== Job A ==
Please translate this sentence from the article on becoming antifragile into Spanish: "Diversification is one of the keys to antifragility."
== Job B ==
Resume the article on becoming antifragile after its final sentence, keeping its voice and approach.

Becoming Antifragile

“The three most harmful addictions are heroin, carbohydrates and a monthly salary.”

- Nassim Nicolas Taleb

Here are a few tricks to get you started. Check out the other articles on The Antifragile Mind where we explore these concepts and a lot of others.

Never put all your eggs in the same basket

A specialty is always in danger of being inappropriate in a given situation or worse, becoming irrelevant.

As a person or a company, invest in a range of options. Become good at several things, cater to several markets. Diversification is one of the keys to antifragility. It gives you options. If you have several options it is doubtful they will all fail you at the same time, giving you something to fall back on.

Be careful about over-diversifying however. Diversity comes at the cost of high performance. If you take skills as an example, having a few highly specialized skills will net you the most income when they are useful, while several general ones will grant you something to fall back on.

Make small bets, but make dozens of them.

All or nothing is just stupid. Yes, you can win big, but chances are that you will lose big. “Never put all your eggs in the same basket,” right?

Everyone and everything has a threshold of tolerance. Budget, the capacity to take on work or resistance to pressure. Find the threshold, and keep your experiments below it.

Follow your gut

Your instinct is the result of your brain analyzing far more inputs and cross-referencing with memories than your conscious mind can handle. It doesn’t mean your instinct is right, but it does mean that you should pay attention to it. Instincts will probably not steer you toward the most optimal scenario, but it will help you avoid the worst one.

== Data ==
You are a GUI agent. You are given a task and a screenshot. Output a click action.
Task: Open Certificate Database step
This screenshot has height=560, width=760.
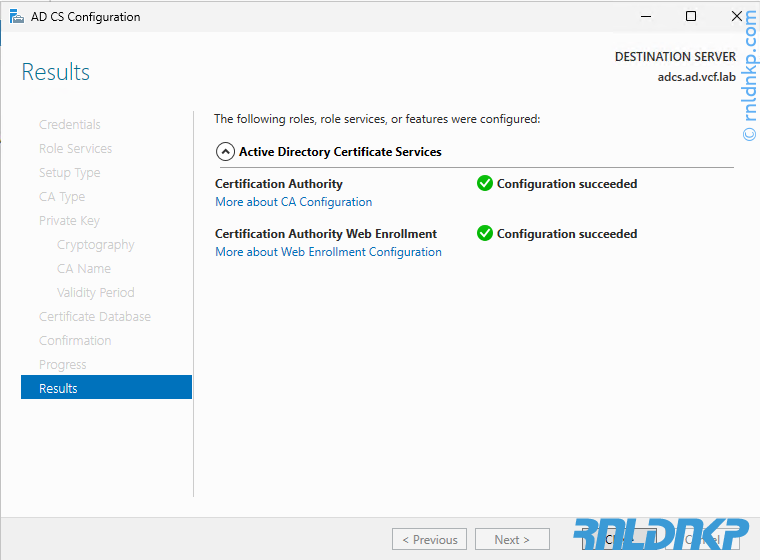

== Written reply A ==
La diversificación es una de las claves de la antifragilidad.

== Written reply B ==
Over millennia, we figured out that our instincts were not enough and so we develop logic to help us analyze our surroundings and decide on the best course of action. While a powerful tool, it is a dangerous one. Afraid of mistakes, we tend to rely way too much on it and end up rationalizing. You rationalize when you try to convince yourself of a course of action that you know isn’t good.

Don’t hope for the best, prepare for the worst.

In clear, do not try to visualize all the good that can come to you to gather the courage to act. Try to picture the worst possible outcomes and actively prepare for it.

Do not trick your fear into going away. Fear is your friend. It is a good defense mechanism, one that’s telling you when something’s not right. Instead, do what’s need to be done to assuage your fear.

Take the Via Negativa

The Roman poet Ennius said, “the good is mostly in the absence of the bad”.

Doing something good is difficult but removing bad things will bring you closer to your goal with large drastic action that can cause useless risks. As an example, instead of taking on a drastic diet, start by reducing carbs and fried food while increasing the variety of food you eat. It’s much easier to do and to maintain, and it will net you positive results without risking becoming ill from the diet.

Striving for good focus you on the result, blinding you to the real dangers you will face while getting there. Remove those dangers while knowing where good is and you’ll move toward it much more naturally and in a much safer way.

Do SOMETHING. Do it NOW.

Don’t waste time and opportunity waiting for a right time that will probably never come. Only large, risky undertakings are worth waiting the right time for. And by that, I mean waiting forever and instead to do something more manageable and constructive.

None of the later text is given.